-- Work to be completed --
Go through the records below and return each line that has "computer" in it.
** Opening Exercise material block **
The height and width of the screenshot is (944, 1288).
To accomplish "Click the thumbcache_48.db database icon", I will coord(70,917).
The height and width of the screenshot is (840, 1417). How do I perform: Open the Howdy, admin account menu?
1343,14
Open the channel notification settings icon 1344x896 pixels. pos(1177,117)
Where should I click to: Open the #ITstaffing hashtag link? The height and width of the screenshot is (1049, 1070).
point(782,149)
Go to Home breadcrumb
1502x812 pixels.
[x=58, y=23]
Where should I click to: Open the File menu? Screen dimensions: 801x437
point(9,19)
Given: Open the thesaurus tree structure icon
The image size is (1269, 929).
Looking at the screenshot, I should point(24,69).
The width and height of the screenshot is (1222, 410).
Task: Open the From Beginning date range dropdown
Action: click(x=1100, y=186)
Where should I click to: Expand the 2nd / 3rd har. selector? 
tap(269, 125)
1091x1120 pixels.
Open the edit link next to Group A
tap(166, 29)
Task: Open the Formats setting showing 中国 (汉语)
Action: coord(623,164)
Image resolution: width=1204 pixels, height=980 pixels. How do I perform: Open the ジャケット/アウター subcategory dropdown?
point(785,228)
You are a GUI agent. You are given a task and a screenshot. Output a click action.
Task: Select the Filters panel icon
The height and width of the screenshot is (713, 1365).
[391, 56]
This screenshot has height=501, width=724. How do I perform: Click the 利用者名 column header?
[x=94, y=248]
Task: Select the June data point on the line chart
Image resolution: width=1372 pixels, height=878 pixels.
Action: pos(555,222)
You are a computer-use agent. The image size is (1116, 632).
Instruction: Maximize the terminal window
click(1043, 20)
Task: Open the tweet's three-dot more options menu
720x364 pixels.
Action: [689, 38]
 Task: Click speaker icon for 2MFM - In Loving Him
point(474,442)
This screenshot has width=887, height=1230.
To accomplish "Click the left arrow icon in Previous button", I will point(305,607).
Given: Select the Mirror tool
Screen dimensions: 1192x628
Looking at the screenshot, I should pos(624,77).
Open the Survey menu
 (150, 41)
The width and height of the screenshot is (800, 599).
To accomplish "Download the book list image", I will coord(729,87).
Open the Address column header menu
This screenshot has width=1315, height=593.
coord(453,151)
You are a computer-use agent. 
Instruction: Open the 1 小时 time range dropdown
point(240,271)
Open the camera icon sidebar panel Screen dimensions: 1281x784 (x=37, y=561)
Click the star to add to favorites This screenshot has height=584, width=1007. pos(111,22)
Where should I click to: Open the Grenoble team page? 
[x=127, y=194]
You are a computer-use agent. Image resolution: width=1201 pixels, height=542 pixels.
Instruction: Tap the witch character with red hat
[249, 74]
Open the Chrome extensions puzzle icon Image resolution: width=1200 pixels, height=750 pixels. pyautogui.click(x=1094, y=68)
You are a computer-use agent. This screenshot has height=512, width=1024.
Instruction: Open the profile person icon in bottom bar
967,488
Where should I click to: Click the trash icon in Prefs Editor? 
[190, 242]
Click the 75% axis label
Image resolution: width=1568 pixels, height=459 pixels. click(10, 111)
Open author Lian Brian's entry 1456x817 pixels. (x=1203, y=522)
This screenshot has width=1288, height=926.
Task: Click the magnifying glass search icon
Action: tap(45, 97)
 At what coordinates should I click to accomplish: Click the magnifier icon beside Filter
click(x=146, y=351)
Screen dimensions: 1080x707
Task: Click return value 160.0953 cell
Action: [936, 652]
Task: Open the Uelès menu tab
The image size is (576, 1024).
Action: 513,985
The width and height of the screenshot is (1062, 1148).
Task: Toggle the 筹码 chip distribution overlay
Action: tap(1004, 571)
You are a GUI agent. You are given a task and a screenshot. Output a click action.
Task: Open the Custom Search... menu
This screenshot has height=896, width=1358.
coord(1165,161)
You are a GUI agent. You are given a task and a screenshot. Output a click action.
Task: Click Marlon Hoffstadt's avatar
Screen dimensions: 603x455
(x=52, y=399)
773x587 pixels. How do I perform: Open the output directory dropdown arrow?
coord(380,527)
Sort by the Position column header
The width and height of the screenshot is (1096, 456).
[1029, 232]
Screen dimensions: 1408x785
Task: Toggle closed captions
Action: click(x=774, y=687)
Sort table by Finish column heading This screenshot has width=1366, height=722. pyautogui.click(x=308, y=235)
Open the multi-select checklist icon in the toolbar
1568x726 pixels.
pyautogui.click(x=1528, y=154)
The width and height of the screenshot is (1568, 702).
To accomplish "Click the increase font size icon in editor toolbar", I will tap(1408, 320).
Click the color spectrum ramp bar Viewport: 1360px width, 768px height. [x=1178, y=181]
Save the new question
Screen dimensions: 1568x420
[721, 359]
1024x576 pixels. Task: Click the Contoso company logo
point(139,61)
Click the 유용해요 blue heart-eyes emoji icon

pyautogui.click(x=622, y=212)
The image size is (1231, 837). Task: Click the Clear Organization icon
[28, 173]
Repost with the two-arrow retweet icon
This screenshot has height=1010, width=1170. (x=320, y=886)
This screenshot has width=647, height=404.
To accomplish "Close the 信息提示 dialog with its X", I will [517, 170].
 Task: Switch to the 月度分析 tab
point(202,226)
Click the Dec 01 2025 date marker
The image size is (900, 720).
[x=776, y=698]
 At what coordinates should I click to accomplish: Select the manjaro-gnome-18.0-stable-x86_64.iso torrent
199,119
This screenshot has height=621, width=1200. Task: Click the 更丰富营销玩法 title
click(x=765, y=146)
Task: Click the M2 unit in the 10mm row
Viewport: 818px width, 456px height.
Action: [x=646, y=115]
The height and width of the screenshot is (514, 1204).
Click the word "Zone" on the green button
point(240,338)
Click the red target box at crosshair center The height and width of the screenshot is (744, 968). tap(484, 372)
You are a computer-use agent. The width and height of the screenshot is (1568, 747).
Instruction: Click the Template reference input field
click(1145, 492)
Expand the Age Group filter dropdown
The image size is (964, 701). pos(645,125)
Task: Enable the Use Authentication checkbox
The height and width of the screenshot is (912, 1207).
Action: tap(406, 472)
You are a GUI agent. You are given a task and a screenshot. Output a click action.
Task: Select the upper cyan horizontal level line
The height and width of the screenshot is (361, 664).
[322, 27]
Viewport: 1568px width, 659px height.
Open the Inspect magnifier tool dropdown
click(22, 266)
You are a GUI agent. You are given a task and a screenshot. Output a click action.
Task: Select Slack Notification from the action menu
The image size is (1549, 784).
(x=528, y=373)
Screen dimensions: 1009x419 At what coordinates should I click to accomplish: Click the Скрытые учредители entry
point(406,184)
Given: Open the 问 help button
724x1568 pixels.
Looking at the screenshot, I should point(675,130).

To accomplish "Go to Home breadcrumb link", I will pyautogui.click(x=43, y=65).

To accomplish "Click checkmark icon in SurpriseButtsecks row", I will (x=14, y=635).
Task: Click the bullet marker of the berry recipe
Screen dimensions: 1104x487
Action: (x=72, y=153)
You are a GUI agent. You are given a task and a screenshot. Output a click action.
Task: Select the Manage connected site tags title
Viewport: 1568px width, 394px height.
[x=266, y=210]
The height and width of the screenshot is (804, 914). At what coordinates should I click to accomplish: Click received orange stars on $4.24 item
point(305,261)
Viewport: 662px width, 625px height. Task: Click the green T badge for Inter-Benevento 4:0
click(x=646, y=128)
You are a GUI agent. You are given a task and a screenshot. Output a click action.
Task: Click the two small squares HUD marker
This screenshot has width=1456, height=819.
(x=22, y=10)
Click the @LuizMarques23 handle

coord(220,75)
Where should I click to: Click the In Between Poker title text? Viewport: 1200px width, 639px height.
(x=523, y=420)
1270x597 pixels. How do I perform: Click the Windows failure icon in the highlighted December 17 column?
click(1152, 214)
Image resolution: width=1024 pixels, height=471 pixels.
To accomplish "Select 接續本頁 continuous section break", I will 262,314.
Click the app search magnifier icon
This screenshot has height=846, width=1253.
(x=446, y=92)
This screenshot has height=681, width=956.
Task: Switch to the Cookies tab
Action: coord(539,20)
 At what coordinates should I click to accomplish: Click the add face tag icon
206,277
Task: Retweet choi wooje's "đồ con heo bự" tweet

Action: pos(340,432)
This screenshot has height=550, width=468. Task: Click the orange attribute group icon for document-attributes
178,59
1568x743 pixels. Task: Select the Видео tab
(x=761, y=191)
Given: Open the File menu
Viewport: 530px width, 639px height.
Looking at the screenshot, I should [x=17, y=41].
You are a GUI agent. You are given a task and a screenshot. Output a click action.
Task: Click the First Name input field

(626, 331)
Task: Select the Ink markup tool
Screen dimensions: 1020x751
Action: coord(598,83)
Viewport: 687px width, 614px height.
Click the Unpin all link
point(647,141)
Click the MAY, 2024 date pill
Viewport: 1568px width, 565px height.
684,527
** Closing Exercise material block **
-- The answer --
You are a computer-use agent. The image size is (1116, 632).
You are a computer-use agent. 
You are a computer-use agent. Image resolution: width=1201 pixels, height=542 pixels.
You are a computer-use agent. This screenshot has height=512, width=1024.
You are a computer-use agent. The width and height of the screenshot is (1568, 747).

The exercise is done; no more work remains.